Hacía las exposiciones que me mandaban. Con mucho miedo y con la sensación de no estar avanzando nada. Estaba deseando que se terminara la exposición y, aunque hiciera un día y otro lo mismo, no llegué a sentir que controlaba la situación. Las vivía como una amenaza y se me activaban todos los circuitos. Y, cuando terminaban, lejos de sentirme bien por haberlo conseguido, me sentía fatal por lo que me había costado conseguirlo.

Si no persiguen un objetivo y una ilusión, aparece la resistencia de seguir adelante, seguida de la tristeza. Acabo por pensar que mis salidas no valen de nada y que no lo conseguiré.

Distinguir síntomas de ansiedad de sentimientos comunes (pereza, cansancio, aburrimiento, etc.) no es nada fácil y bastante latoso. Y aun cuando detectamos que es un síntoma, aparece el vértigo y la incertidumbre de saber si lo podremos manejar entonces.

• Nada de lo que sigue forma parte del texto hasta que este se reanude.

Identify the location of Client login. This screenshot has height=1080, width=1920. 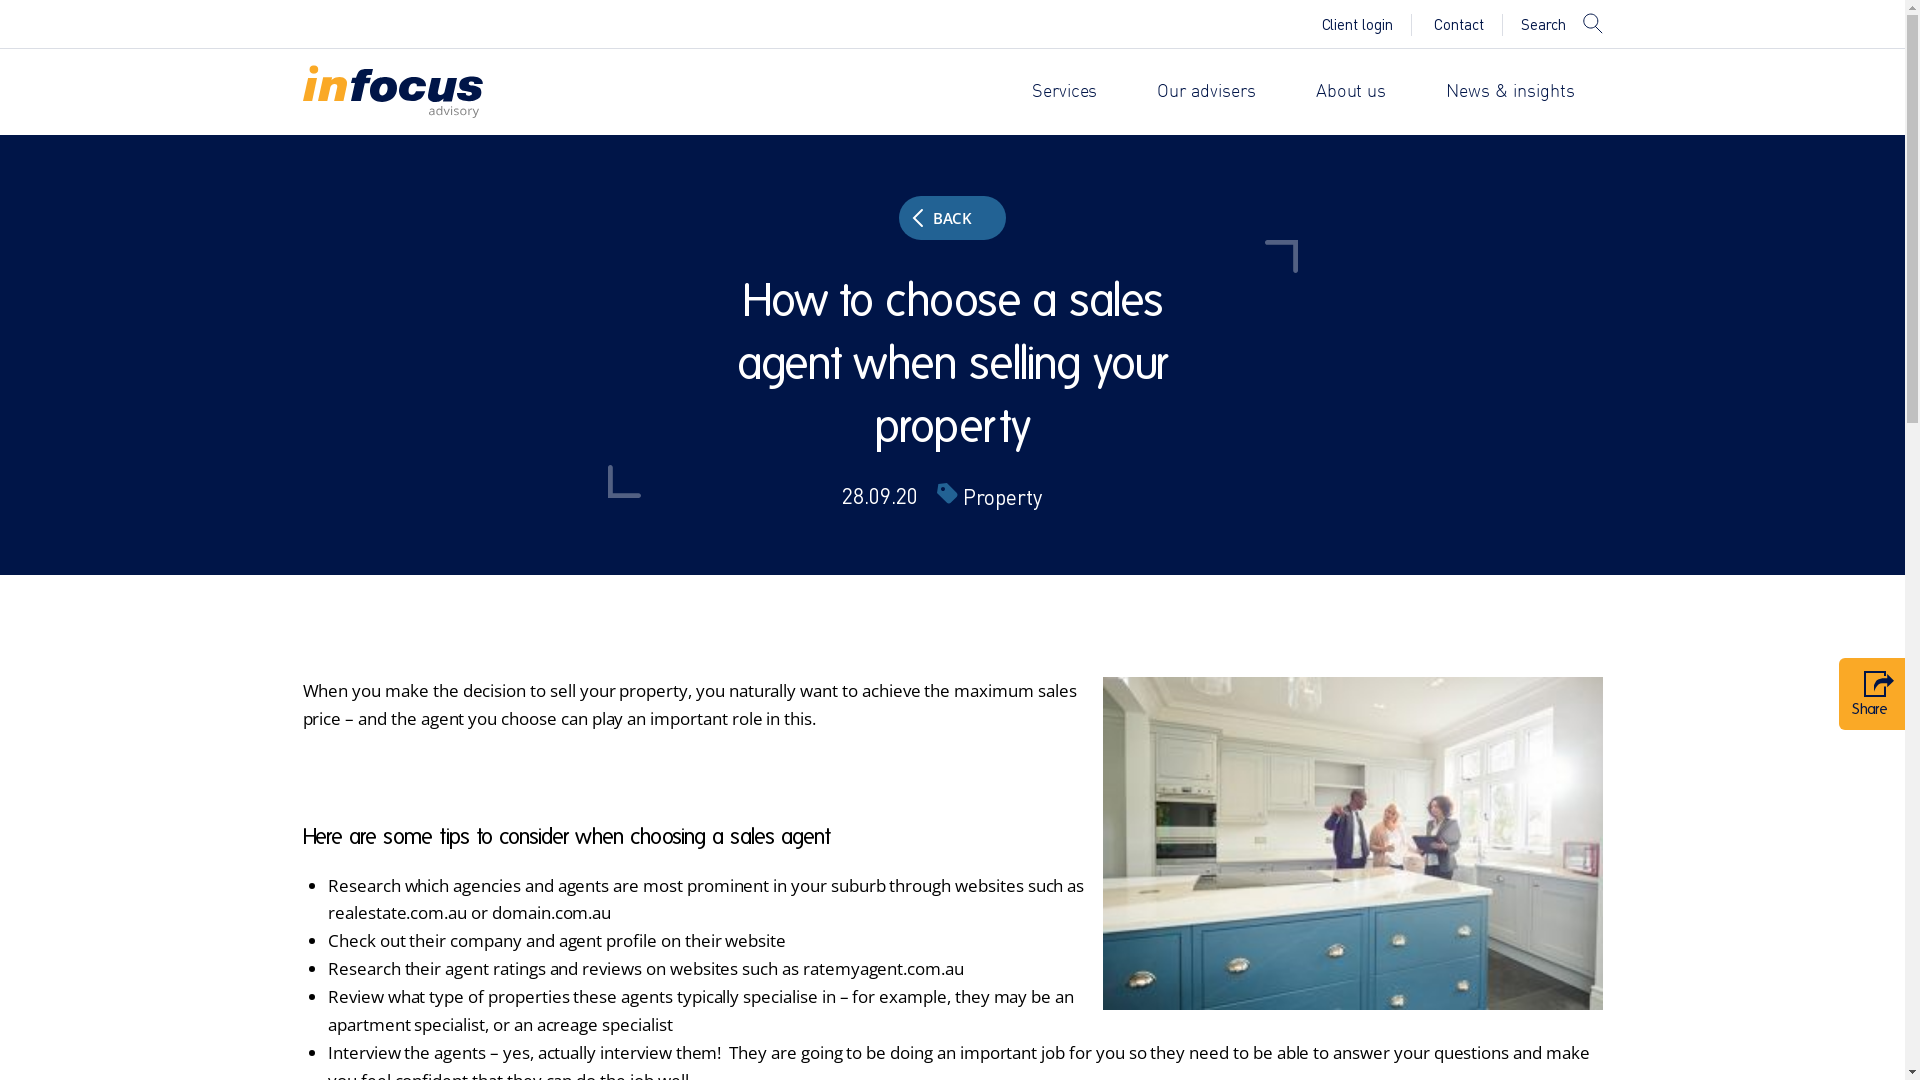
(1358, 24).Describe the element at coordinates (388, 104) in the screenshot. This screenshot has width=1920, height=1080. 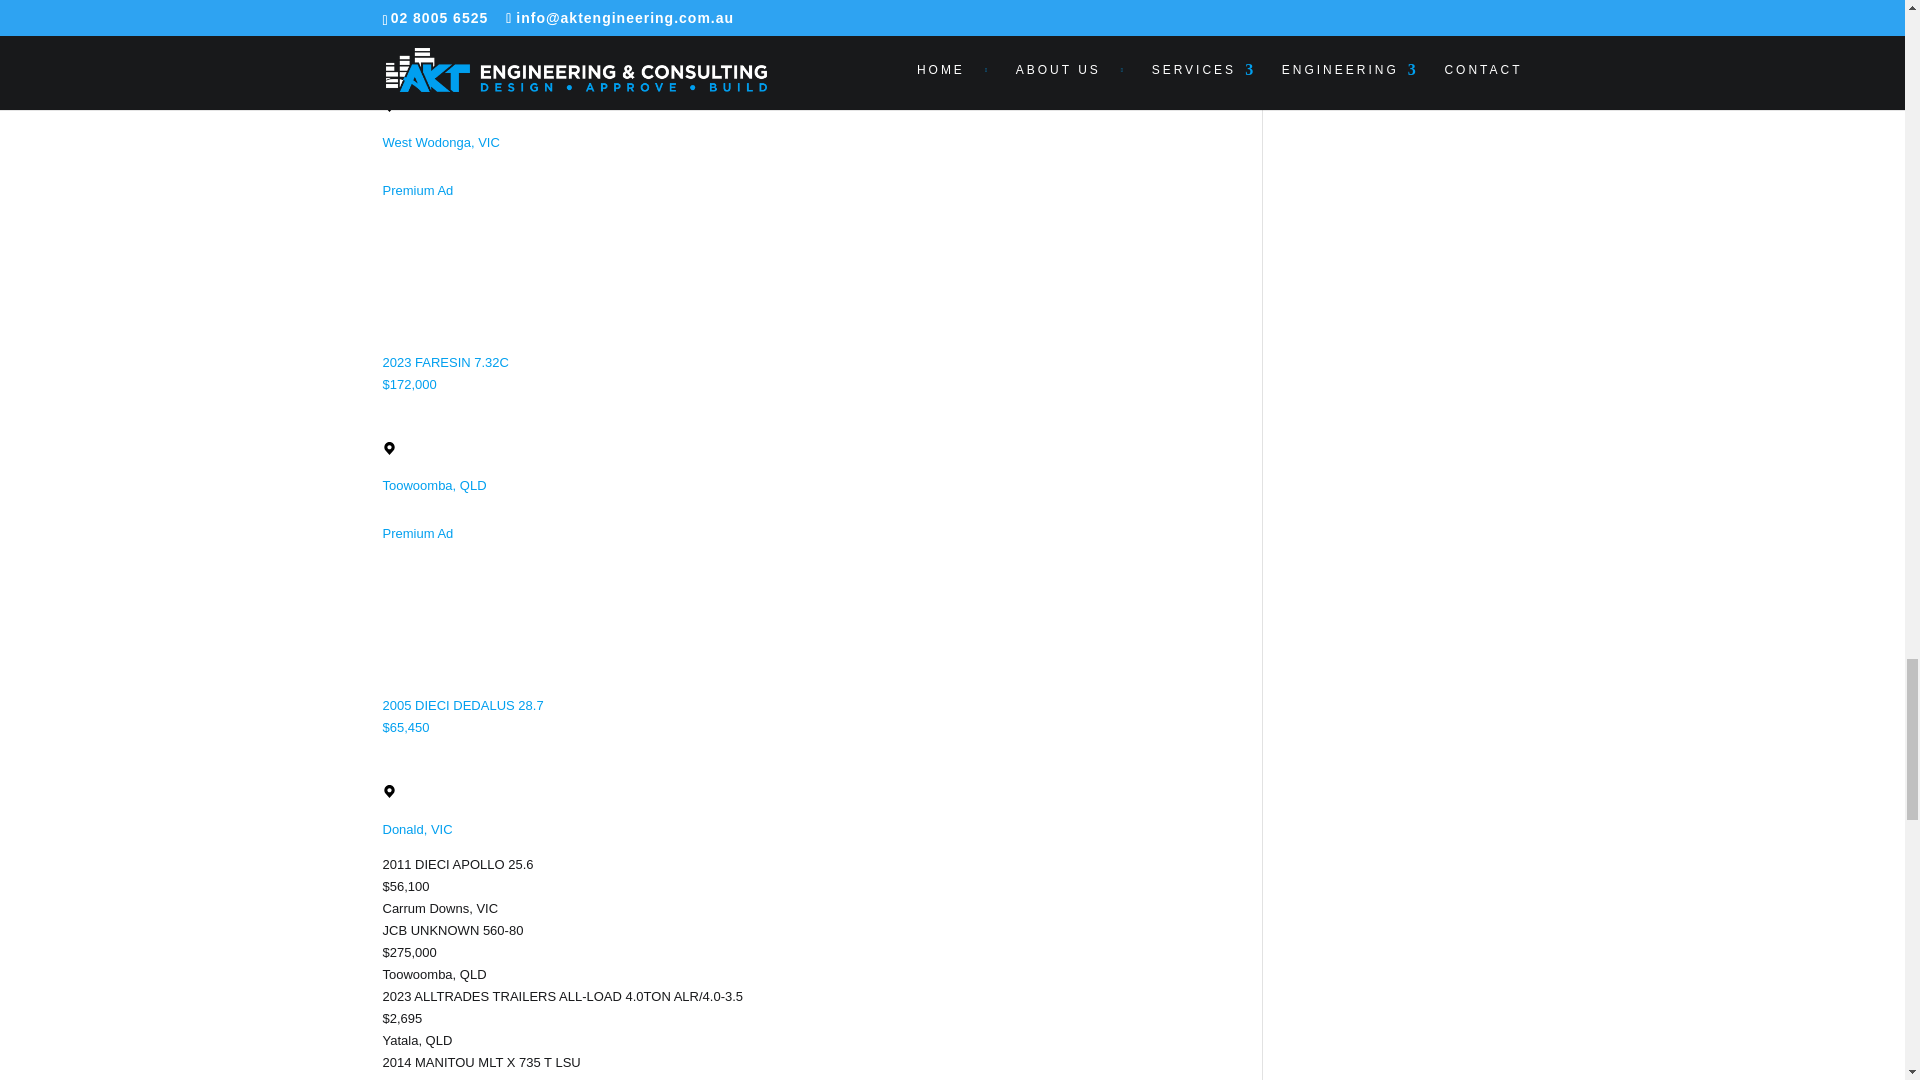
I see `Location marker The shape of a location marker` at that location.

Algunas personas no se apropian de las exposiciones. Ellas no eligen las exposiciones, sino que son una especie de tarea que tienen que presentar como completada una vez a la semana. No le encuentran un sentido a todo ello, ni motivación para seguir haciéndolo, porque no han convertido este ejercicio en algo suyo, sino que ha terminado siendo una tarea de niños buenos o malos. Es como una práctica sadomasoquista que no tiene sentido. Como si les dijeses: «¡Ah, que tienes agorafobia! Pues no te preocupes, todos los días te coges unas tenazas y te arrancas las uñas. Sí, sí, ya sé que duele, pero vas a ver como te curas». Otras personas, en cambio, tocan pared y se van del sitio. Si tocamos pared y huimos, solo habremos entrenado la angustia, y en realidad no habremos aprendido nada. O aun peor, nos servirá de excusa para seguir corroborando nuestras teorías predictivas. Hay gente que se va del sitio con más ansiedad de la que tenía cuando llegó, y con la sensación de que menos mal que se escaparon. Y, luego, lo único que pueden repetirse a sí mismos es que es horrible. Como este lamento que tanto se escucha: «No, si ya sé que hay que exponerse... ¡Pero hay que ver lo mal que se pasa! ¿Por qué se pasa tan mal?».

Hay quienes no saben hacer un buen balance de lo ocurrido. Si consiguen el objetivo que tenían marcado, enseguida se desvalorizan y se dicen que eso lo puede hacer hasta un niño de cuatro años. Aunque, para ser justos, ese niño, además de tener cuatro años, debería tener agorafobia. Por otro lado, si no consiguen el objetivo, se dicen que para qué lo han intentado, pues «¿no ves que lo paso mal y siempre lo pasaré mal?». También pueden pensar que los días buenos van a cualquier parte, pero los malos no, ya que esos días no pueden ni moverse. O sea, que lo que estamos diciendo es que hay días en que la agorafobia es más grande que otros, o etapas en las que se tiene más suerte que otras, así que si ese día me ha tocado la china..., ¿qué voy a hacer yo?

No olvidemos a las personas que siguen un tratamiento para decir que siguen un tratamiento. Así pueden justificarse delante de sus padres o de su pareja, y decir: «¿Qué más quieres que haga, no ves que voy al psicólogo?». No recuerdo qué terapeuta tenía puesto en su puerta: «Con venir aquí no basta».

Por último, es posible que durante la práctica se hayan tomado ansiolíticos para reducir la ansiedad, y también existe la posibilidad de que se haya usado el alcohol como relajante. El uso de ambas sustancias, así como el de cualquier otra droga, elimina la percepción de autoeficacia.